Fragmento extraído:
+ + + +

Madrid. Cuando uno piensa en lo que llamamos perritos calientes lo primero que se le viene a la mente es una salchicha, aunque el Diccionario reserve el nombre para el pan, al definirlo como "panecillo blando y alargado, generalmente untado de salsa de tomate y mostaza, en el que se introduce una salchicha cocida".
He visto por ahí que algún hostelero avispado va a celebrar unas jornadas del perrito caliente porque, dice, el año que viene cumplirá cien años. No me parece que sea tan reciente; hay quienes sitúan su origen medio siglo antes, más o menos, aunque siempre en el mismo lugar: Coney Island, en Nueva York. Y salchichas ya comían los romanos.
Da lo mismo. El hecho es que los carritos de "hot dogs" forman parte del paisaje urbano neoyorquino, y que nadie habrá vivido una experiencia completa allá si no se ha comido un perrito caliente en la calle.
Por supuesto, y dado que normalmente se utilizan salchichas tipo Frankfurt, es fácil adjudicar el invento a algún carnicero alemán. No tiene mayor relevancia, porque el fenómeno, el ritual y hasta la filosofía del "hot dog" son inequívocamente neoyorquinos.
El nombre, bastante posterior a su "invención", procede del perro que aquí llamamos precisamente perro salchicha, también conocido como teckel o dachshund (literalmente, perro tejón).

+ + + +

Datos recopilados:
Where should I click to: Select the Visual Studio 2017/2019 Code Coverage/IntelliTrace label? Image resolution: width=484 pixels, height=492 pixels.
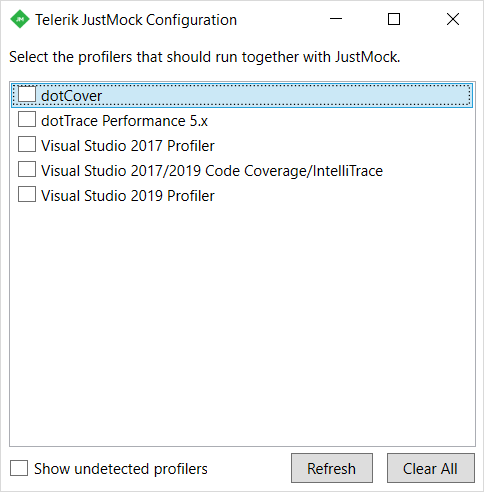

+ + + +

Retos:
A - Responde estas preguntas sobre el texto del perrito caliente:
(i) ¿A qué reserva el Diccionario el nombre de perrito caliente?
(ii) ¿En qué lugar sitúan siempre su origen?
(iii) ¿De qué perro procede el nombre?
B - Resume en dos frases, por favor, el texto del perrito caliente.
C - Prolonga el texto del perrito caliente a partir de su última oración.

Resultados por tarea:
A -
(i) Al pan: un "panecillo blando y alargado, generalmente untado de salsa de tomate y mostaza, en el que se introduce una salchicha cocida".
(ii) En Coney Island, en Nueva York.
(iii) Del perro salchicha, también conocido como teckel o dachshund.

B - Aunque uno piense primero en la salchicha, el Diccionario reserva el nombre de perrito caliente para el pan, y su origen, que algunos sitúan medio siglo antes de los cien años que un hostelero le atribuye, se ubica siempre en Coney Island, Nueva York. Por las salchichas tipo Frankfurt es fácil atribuir el invento a un carnicero alemán, pero el ritual del "hot dog" es inequívocamente neoyorquino, y su nombre procede del perro salchicha o dachshund.

C -
Antes del advenimiento de las hamburguesas, en España gozaron de cierta popularidad los perritos calientes. Había carritos que los preparaban, de los que recuerdo los cilindros con punta en los que se ensartaban los panecillos para hacerles el agujero que luego albergaría la salchicha, con el habitual acompañamiento de una salsa amarillenta que decían que era mostaza. Puede que lo fuera; en esto de la mostaza, uno es bastante especial y se mueve entre las de Dijon, la de Reims y la tradicional Colman's británica.
Lo que pasa es que, en mis recuerdos, los madrileños no solían comerse sus perritos en plan itinerante, sino reposado. Y el templo de los perritos calientes de aquella época era el aún existente "Galatea", en la calle hoy llamada Príncipe de Vergara, entre las de Alcalá y Jorge Juan. Yo no sé cuántos perritos podían consumirse allí. Muchos.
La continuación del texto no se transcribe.